AVAILABLE DATA —
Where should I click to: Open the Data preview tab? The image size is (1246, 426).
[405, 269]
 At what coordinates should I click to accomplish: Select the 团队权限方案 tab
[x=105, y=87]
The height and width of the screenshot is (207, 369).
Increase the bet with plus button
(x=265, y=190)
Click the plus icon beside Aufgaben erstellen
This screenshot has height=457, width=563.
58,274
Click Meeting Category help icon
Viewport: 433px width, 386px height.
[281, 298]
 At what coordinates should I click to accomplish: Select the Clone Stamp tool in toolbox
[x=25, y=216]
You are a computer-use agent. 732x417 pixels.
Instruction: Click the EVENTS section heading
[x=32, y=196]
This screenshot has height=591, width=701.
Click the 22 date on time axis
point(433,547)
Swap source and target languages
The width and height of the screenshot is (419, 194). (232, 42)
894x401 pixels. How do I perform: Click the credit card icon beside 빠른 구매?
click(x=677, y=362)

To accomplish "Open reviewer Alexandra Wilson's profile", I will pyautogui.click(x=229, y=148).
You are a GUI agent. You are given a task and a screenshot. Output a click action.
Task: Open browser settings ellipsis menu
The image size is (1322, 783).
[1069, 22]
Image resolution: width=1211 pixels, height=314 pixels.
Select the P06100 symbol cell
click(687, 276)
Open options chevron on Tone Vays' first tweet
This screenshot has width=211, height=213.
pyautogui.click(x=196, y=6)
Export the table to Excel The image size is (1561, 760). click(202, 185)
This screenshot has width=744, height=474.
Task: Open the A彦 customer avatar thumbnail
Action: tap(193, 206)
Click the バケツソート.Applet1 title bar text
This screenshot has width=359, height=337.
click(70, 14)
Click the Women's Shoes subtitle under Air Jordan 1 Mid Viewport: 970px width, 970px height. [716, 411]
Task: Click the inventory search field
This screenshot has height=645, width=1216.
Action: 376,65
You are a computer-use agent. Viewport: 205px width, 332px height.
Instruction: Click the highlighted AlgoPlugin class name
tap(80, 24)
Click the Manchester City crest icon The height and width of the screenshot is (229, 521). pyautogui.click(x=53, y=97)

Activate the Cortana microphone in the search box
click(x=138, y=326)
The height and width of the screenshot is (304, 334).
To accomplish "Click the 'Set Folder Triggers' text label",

ABOUT THIS TASK —
Line by line, copy the entries above exactly as they appear.

ANSWER TO THIS EXERCISE —
Where should I click to: Open the Data preview tab? The image size is (1246, 426).
[405, 269]
 At what coordinates should I click to accomplish: Select the 团队权限方案 tab
[x=105, y=87]
The height and width of the screenshot is (207, 369).
Increase the bet with plus button
(x=265, y=190)
Click the plus icon beside Aufgaben erstellen
This screenshot has height=457, width=563.
58,274
Click Meeting Category help icon
Viewport: 433px width, 386px height.
[281, 298]
 At what coordinates should I click to accomplish: Select the Clone Stamp tool in toolbox
[x=25, y=216]
You are a computer-use agent. 732x417 pixels.
Instruction: Click the EVENTS section heading
[x=32, y=196]
This screenshot has height=591, width=701.
Click the 22 date on time axis
point(433,547)
Swap source and target languages
The width and height of the screenshot is (419, 194). (232, 42)
894x401 pixels. How do I perform: Click the credit card icon beside 빠른 구매?
click(x=677, y=362)

To accomplish "Open reviewer Alexandra Wilson's profile", I will pyautogui.click(x=229, y=148).
You are a GUI agent. You are given a task and a screenshot. Output a click action.
Task: Open browser settings ellipsis menu
The image size is (1322, 783).
[1069, 22]
Image resolution: width=1211 pixels, height=314 pixels.
Select the P06100 symbol cell
click(687, 276)
Open options chevron on Tone Vays' first tweet
This screenshot has width=211, height=213.
pyautogui.click(x=196, y=6)
Export the table to Excel The image size is (1561, 760). click(202, 185)
This screenshot has width=744, height=474.
Task: Open the A彦 customer avatar thumbnail
Action: tap(193, 206)
Click the バケツソート.Applet1 title bar text
This screenshot has width=359, height=337.
click(70, 14)
Click the Women's Shoes subtitle under Air Jordan 1 Mid Viewport: 970px width, 970px height. [716, 411]
Task: Click the inventory search field
This screenshot has height=645, width=1216.
Action: 376,65
You are a computer-use agent. Viewport: 205px width, 332px height.
Instruction: Click the highlighted AlgoPlugin class name
tap(80, 24)
Click the Manchester City crest icon The height and width of the screenshot is (229, 521). pyautogui.click(x=53, y=97)

Activate the Cortana microphone in the search box
click(x=138, y=326)
The height and width of the screenshot is (304, 334).
To accomplish "Click the 'Set Folder Triggers' text label",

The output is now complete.